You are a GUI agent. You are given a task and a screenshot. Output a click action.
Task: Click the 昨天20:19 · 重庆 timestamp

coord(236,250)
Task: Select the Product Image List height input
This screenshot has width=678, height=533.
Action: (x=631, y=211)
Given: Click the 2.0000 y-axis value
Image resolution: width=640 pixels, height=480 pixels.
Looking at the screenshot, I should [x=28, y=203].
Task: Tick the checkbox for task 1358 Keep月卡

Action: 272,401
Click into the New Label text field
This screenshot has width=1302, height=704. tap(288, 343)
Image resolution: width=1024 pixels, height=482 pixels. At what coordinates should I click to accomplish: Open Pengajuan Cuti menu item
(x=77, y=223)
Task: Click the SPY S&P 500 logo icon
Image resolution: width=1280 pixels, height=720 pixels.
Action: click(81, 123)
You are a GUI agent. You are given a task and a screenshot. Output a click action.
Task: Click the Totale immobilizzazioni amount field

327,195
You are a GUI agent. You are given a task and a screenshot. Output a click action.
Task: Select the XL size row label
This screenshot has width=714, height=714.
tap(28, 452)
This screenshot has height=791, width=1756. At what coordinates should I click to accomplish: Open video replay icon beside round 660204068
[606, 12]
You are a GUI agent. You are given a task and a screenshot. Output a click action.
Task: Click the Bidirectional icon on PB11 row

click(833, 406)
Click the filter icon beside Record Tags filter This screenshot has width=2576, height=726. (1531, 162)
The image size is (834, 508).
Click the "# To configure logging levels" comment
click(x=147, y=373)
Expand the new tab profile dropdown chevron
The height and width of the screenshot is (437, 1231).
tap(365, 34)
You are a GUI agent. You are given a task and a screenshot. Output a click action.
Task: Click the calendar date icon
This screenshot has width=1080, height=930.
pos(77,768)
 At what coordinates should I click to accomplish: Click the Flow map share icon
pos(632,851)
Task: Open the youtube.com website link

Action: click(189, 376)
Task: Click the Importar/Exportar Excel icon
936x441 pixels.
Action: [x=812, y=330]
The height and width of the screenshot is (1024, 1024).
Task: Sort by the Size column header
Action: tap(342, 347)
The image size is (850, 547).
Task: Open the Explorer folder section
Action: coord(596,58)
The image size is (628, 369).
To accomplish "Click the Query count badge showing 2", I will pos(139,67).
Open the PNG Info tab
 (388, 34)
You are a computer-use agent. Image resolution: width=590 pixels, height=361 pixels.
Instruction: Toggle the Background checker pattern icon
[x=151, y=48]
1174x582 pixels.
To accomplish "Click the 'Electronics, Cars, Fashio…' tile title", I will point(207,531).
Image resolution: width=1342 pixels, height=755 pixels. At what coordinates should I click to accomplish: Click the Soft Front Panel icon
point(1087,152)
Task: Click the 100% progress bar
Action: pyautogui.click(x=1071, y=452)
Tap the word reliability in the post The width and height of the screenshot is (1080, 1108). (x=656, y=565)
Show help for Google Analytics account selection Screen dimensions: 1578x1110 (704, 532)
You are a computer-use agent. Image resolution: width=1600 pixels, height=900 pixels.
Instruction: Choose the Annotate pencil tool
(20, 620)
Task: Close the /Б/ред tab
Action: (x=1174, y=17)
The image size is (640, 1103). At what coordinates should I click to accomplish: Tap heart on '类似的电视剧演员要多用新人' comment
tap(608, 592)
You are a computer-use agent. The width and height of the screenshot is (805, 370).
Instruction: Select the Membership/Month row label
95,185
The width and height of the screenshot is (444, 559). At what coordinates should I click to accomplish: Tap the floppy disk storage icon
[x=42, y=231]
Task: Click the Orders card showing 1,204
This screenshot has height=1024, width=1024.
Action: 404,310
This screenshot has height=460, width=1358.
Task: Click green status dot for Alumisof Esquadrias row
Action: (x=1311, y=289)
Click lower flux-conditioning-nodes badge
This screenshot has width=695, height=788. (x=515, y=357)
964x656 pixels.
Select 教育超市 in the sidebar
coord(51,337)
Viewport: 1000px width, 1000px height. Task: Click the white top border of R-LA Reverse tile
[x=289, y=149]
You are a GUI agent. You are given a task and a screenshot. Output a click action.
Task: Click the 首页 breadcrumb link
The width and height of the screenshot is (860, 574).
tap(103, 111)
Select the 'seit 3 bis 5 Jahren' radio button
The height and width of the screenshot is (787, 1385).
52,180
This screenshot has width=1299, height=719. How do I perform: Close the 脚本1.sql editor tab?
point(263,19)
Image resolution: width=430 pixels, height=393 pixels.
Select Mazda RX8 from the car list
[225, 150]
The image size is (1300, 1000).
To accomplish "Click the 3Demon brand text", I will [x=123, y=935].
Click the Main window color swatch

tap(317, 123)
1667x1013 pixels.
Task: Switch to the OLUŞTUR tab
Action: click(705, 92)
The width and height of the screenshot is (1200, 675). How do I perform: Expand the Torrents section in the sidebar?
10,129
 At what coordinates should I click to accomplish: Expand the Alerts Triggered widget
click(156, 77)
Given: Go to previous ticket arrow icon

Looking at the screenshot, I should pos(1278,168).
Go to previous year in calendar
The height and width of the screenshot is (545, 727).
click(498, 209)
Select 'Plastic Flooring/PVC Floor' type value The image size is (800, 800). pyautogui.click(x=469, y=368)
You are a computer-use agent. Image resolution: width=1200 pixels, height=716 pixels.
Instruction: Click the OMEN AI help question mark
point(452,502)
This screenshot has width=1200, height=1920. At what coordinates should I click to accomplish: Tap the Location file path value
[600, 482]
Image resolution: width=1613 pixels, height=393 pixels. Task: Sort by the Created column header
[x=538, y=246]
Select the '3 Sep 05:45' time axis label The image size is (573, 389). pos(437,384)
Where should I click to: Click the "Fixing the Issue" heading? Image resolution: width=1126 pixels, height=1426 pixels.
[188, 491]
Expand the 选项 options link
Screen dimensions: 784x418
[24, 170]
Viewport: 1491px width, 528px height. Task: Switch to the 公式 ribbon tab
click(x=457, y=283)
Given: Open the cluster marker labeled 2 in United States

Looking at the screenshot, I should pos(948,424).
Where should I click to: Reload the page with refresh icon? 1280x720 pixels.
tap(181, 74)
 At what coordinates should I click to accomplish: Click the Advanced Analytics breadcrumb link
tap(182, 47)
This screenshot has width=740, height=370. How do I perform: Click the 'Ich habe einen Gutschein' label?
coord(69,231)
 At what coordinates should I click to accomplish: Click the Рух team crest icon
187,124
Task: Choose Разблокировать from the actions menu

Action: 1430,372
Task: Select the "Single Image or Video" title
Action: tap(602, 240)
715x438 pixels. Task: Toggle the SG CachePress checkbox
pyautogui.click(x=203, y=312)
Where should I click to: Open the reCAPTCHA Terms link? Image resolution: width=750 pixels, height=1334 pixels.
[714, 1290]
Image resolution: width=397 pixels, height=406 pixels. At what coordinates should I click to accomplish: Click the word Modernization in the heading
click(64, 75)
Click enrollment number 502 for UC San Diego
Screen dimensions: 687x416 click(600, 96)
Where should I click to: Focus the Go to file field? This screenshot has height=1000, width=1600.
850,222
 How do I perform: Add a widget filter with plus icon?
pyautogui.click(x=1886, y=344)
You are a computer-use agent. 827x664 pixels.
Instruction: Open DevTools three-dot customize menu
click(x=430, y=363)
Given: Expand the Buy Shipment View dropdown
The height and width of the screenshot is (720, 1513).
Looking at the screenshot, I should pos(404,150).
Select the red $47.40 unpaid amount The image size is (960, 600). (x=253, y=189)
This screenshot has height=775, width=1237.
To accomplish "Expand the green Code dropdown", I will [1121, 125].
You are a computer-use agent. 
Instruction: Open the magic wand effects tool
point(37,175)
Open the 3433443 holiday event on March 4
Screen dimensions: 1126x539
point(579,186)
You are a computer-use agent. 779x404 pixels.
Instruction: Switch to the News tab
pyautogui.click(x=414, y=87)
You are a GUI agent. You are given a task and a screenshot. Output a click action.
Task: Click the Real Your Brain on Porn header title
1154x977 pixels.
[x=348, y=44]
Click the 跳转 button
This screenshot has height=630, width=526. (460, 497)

^^^^^^^^^^^^^^^^

Your task ▸ Only the line that contains "You are a computer-use agent. 827x664 pixels." and the lines after it, through the end of the data above, are to be repeated exactly.

Answer space ▸
You are a computer-use agent. 827x664 pixels.
Instruction: Open DevTools three-dot customize menu
click(x=430, y=363)
Given: Expand the Buy Shipment View dropdown
The height and width of the screenshot is (720, 1513).
Looking at the screenshot, I should pos(404,150).
Select the red $47.40 unpaid amount The image size is (960, 600). (x=253, y=189)
This screenshot has height=775, width=1237.
To accomplish "Expand the green Code dropdown", I will [1121, 125].
You are a computer-use agent. 
Instruction: Open the magic wand effects tool
point(37,175)
Open the 3433443 holiday event on March 4
Screen dimensions: 1126x539
point(579,186)
You are a computer-use agent. 779x404 pixels.
Instruction: Switch to the News tab
pyautogui.click(x=414, y=87)
You are a GUI agent. You are given a task and a screenshot. Output a click action.
Task: Click the Real Your Brain on Porn header title
1154x977 pixels.
[x=348, y=44]
Click the 跳转 button
This screenshot has height=630, width=526. (460, 497)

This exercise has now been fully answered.